With people becoming more conscious of their food choices, especially when it comes to food that has high calories, trans fats, and even alcoholic content, fruit juices seem to have usurped the position of wine as a complementary drink next to main course dishes in the UK. A greener London appears to be looming and not just regarding dealing with environmental issues but with health and lifestyle concerns as well.
The use of juice pairings from vegetables and fruits is a creative alternative to fine dining. Though not necessarily a new fad, it was popularized by Rene Redzepi’s restaurant in Denmark where his experimental blends are as delicious as they are bubbling with nutritional value. The practice of serving non-alcoholic fruit drinks is nothing new to restaurants internationally as they have their own set of mixtures and blends that give just the right amount of appeal to healthy customers to make them come back for more.
If you’re looking to improve on your menu’s appeal, it’s best to take a hint from their advancements to restock on more fruits to make your creative blends. Suppliers like www.kiril-mischeff.com offer a wide variety of fruit juices that you can look to ordering from depending on peak seasons.
Fruit over wine?
Health-conscious dining is paving the way for the innovative transformation of dishes. Vegetables are no longer relegated merely as garnish or appetisers; they often make the main stage in supplementing dishes such as wraps, casseroles, and pasta in place of meats. This generation of diners’ attraction to healthy eating is slowly transforming restaurant menus to cater to a greener list of food items
The non-alcoholic pairing of drinks with food seems to be a logical choice when it comes to dealing with the reality of this generation. Wine is always an expensive option, but it’s hardly a palate that’s fit for all. With fewer drinkers of wine, the reality of the fact is not everyone can afford the high prices of bottles, nor are they allowed to(pregnant couples or those rare individuals with low tolerance or allergy towards alcohol).
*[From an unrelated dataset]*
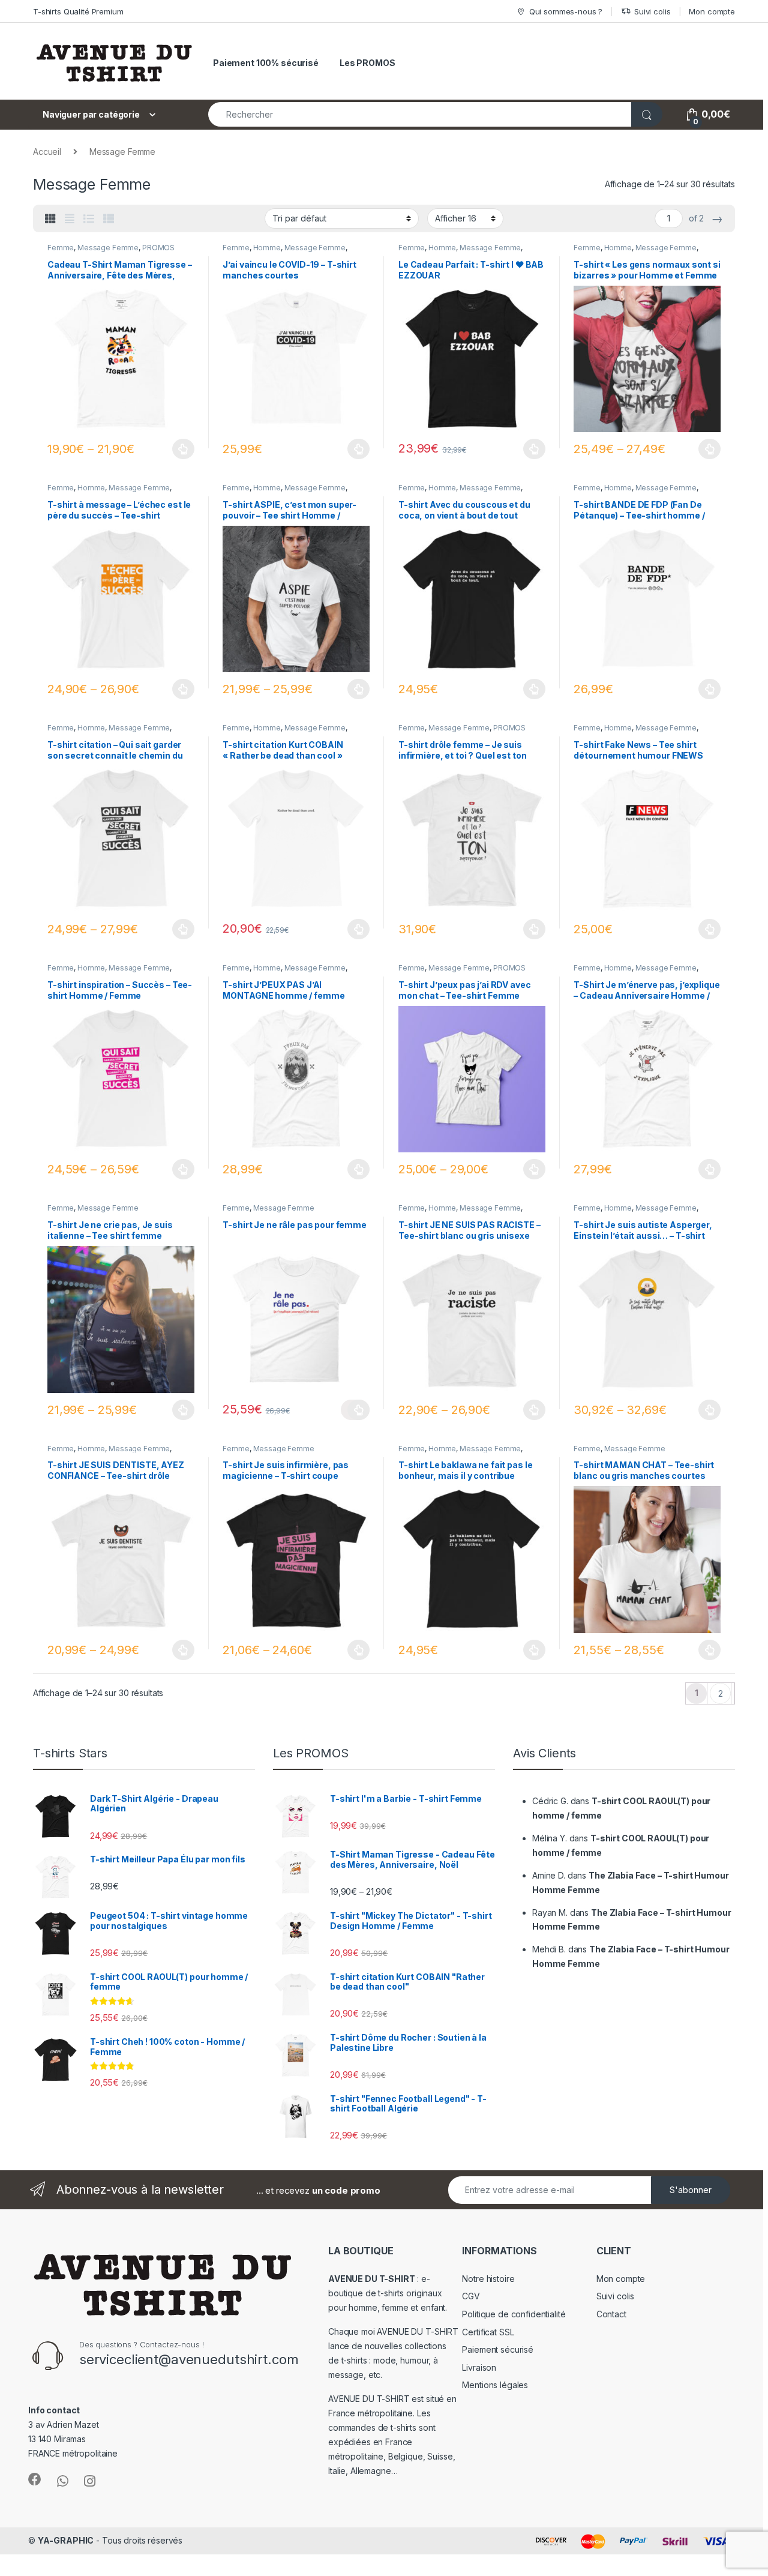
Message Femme (108, 247)
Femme (60, 247)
The transition to creating mixed blends of herbal infusions and complex flavor combinations is an excellent place to develop more flavors to pique the consumers’ interest in a healthier dining experience.
With some of the more traditional food critics thinking that the new generation has gone soft over the choice to go with fruit juices over wine to match their eating palate, the general opinion of wine being better than fruit juices is slowly dying out. Besides all the discussion, the reality remains that a meal is a personal experience. A drink should be treated like an ingredient, no different from the parts of the entrée that your customer is eating. Whether they find it a more satisfying meal through the accompaniment of a ripe mango juice drink in the summer or the spice of an aged chardonnay in the winter, is up to the customer’s preference.